I love Starbucks. Unabashedly. Starbucks is like Coldplay or The Shawshank Redemption: wonderful things that are widely beloved and thus not "cool" to like... but wonderful nonetheless.

I also love Starbucks' new advertising slogan—Take Comfort in Rituals—for a number of reasons. I love it because it's just so right for Starbucks' brand. As someone who works in marketing/advertising for a living, I have huge respect for brands that get their messaging so right. But I also love it because, for me, it captures precisely why Starbucks is so appealing.

Every Sunday morning, before church, I go to my local Starbucks to read for a few hours, have a tall dark roast drip coffee, and eat a breakfast sandwich. It's the one time of the crazy week that I set aside—no matter how busy I am—to stop what I'm doing and relax with coffee and a good book, preferably something I'm not required to read. Starbucks has comfy chairs, reliably good coffee, and I always know that wherever I am in the world, Starbucks will be also (confession: I went to at least 3 Starbucks in Shanghai a few weeks ago). I look forward to my weekly ritual at Starbucks; I take comfort in it.

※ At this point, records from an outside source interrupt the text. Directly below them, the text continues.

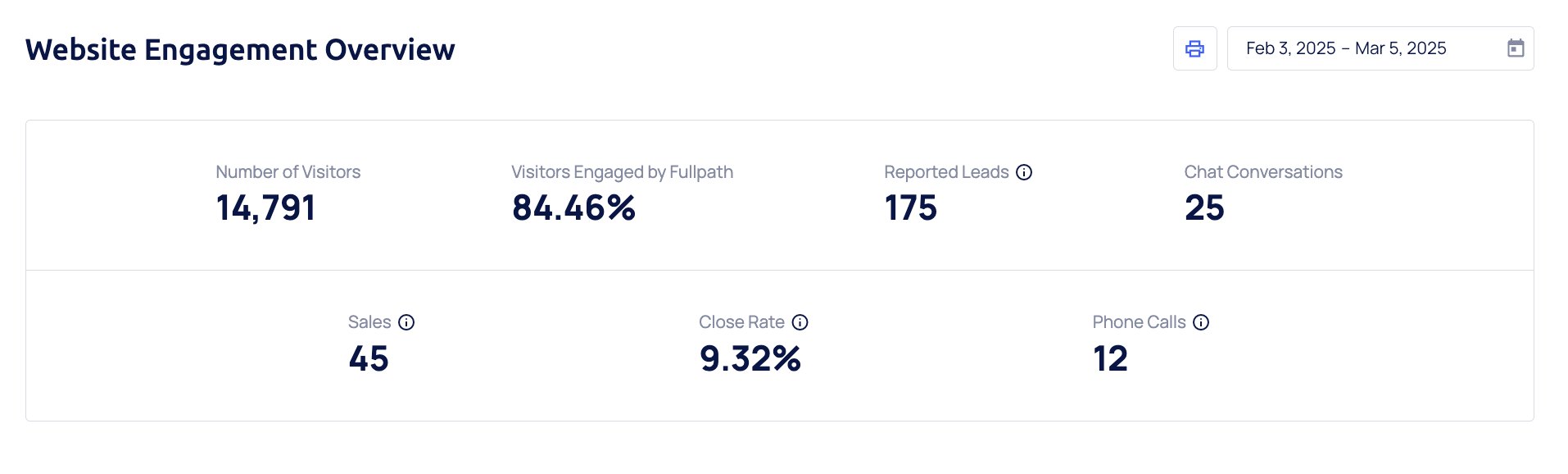
Task: Open the calendar date picker icon
Action: (x=1516, y=48)
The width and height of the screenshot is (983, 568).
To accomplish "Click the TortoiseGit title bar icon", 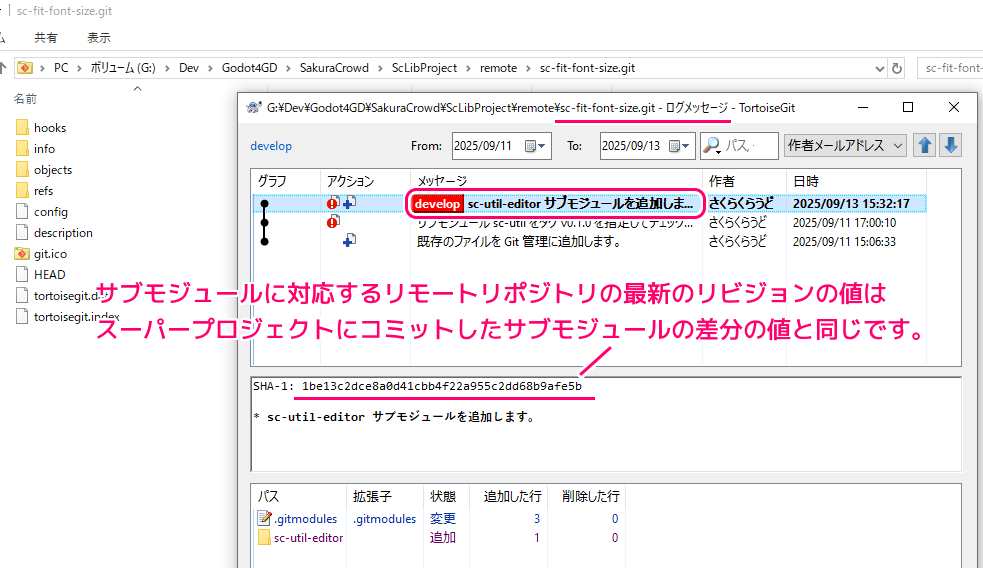I will click(x=253, y=107).
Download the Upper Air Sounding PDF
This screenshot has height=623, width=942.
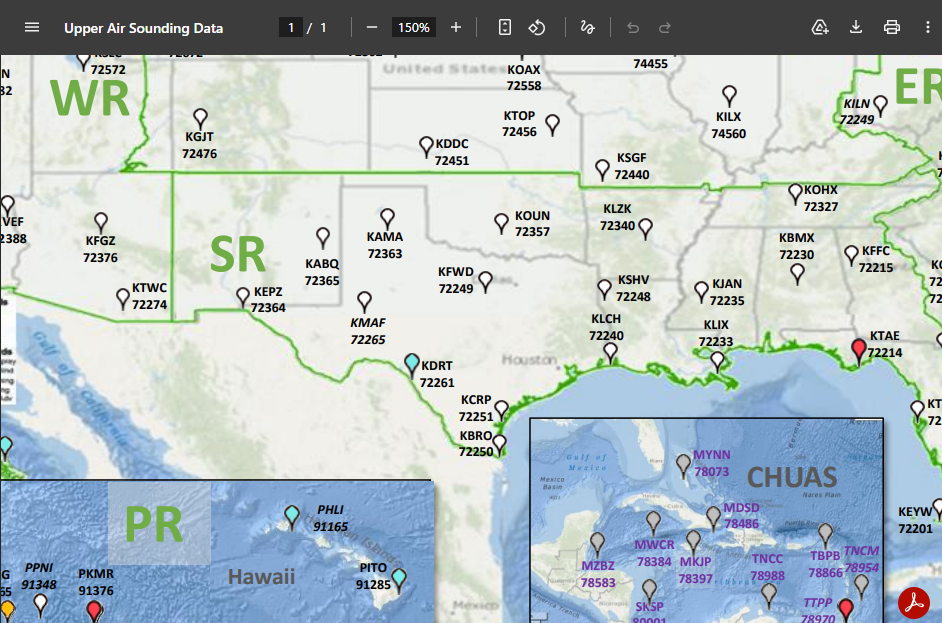click(x=856, y=27)
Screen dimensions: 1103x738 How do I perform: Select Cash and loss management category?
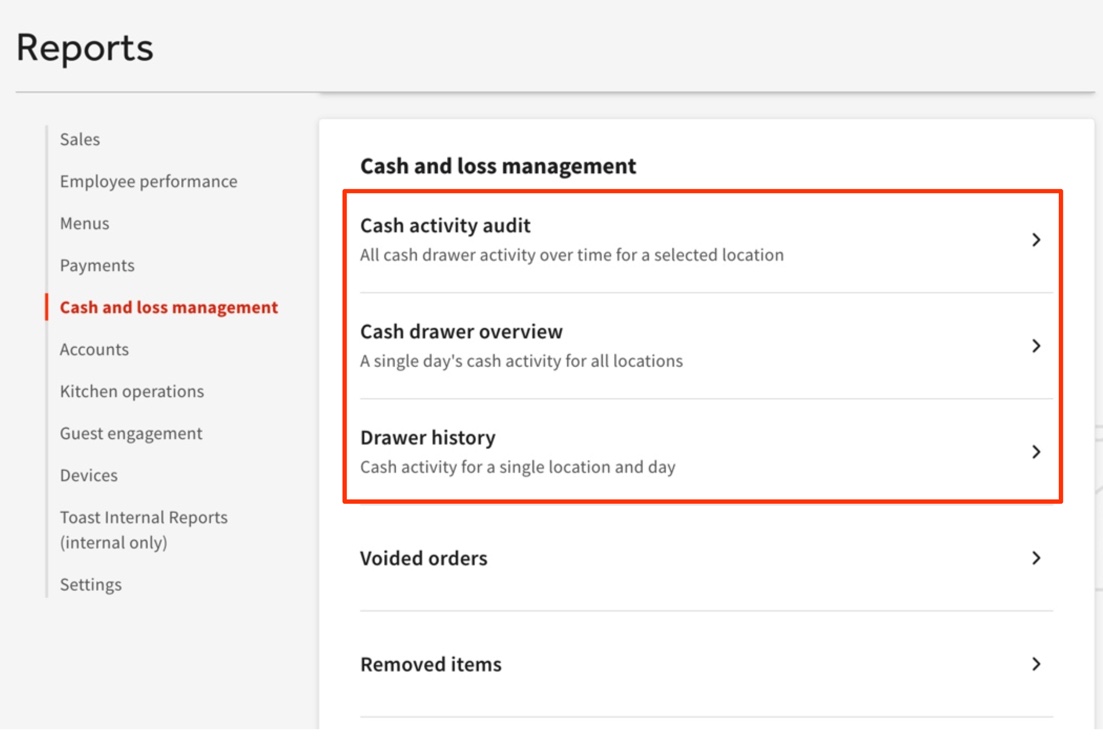(167, 307)
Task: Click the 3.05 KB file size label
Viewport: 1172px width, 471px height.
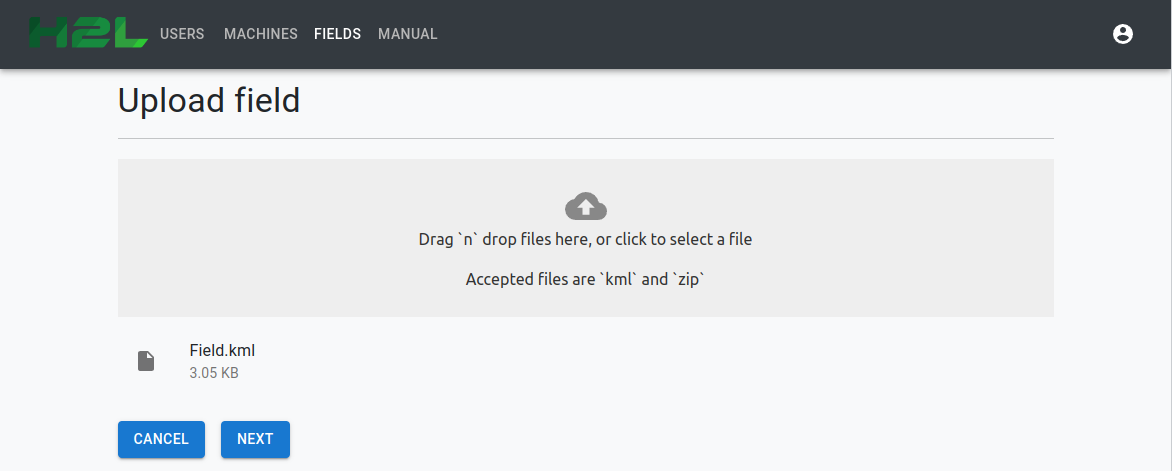Action: 214,374
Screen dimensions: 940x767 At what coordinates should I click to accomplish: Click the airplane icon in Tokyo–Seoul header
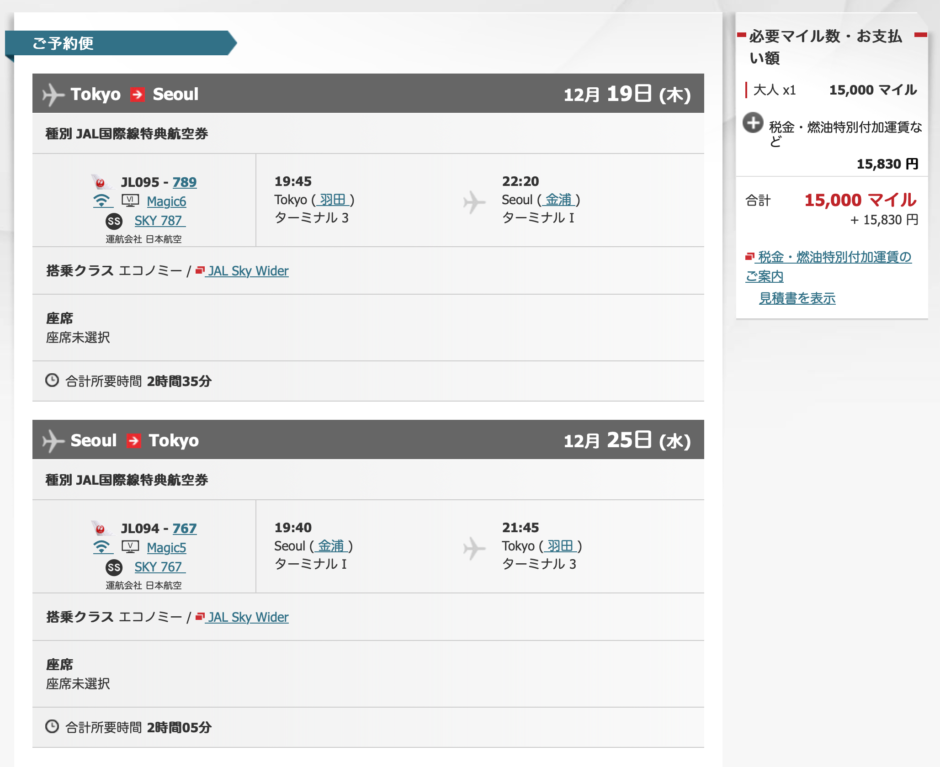point(53,95)
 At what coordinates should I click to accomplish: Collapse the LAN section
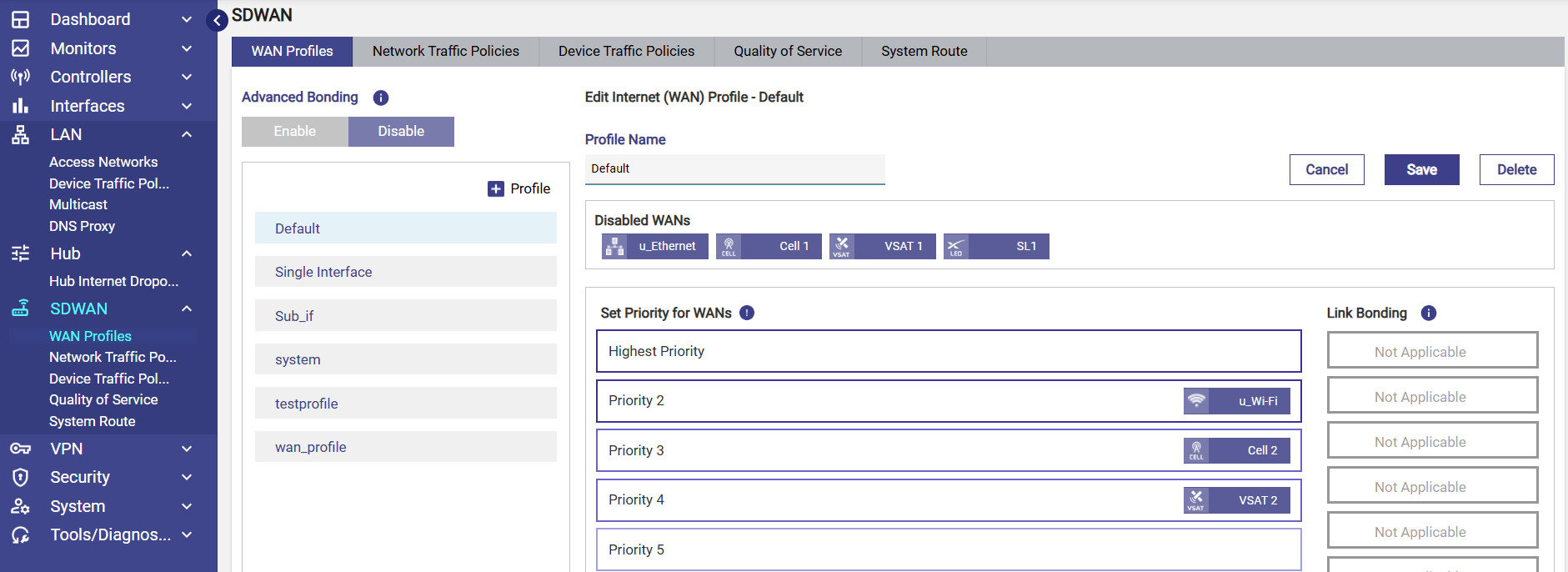coord(187,134)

Why are rituals such a blessing? Why are they so comforting? Why—after spending 10 days seeing amazing things on another continent—was I so excited to return to the routine rhythms and rituals of my "normal" life back home? Why am I confident that some day, I will go to bed at the same time every night, have the same breakfast cereal every day while watching the same morning show, and love every minute of it?

Perhaps one reason is because rituals make the chaos of life just a bit more manageable. And the older we get, I think the more we can appreciate anything that will help decrease the chaos.

Perhaps it's also because there's something transcendent about repetition, about the mundane and predictable patterns of life. The seasons, for example. They happen every year, like clockwork... and there's something gloriously moving about that.

Paradoxically, it seems that things like repetition, ritual, and regularity actually make our battle against time easier. The tyranny of time—which is that it constantly reminds us of impermanence, deterioration, and mortality—is somehow diminished in rituals, which help bring a semblance of continuity and constancy to an otherwise constantly changing existence.

Or maybe rituals are appealing because when we find something that works for us, or gives us joy, we often go back to to it time and time again. Things like sitting in a coffeeshop with a good book, or being with family on Christmas, or listening to Parachutes on a melancholy evening. Things that give us a reprieve from surprises and spontaneity (which can also be good!), and connect us with former but familiar versions of our self.

The process of it all is a gift. And I certainly take comfort in it.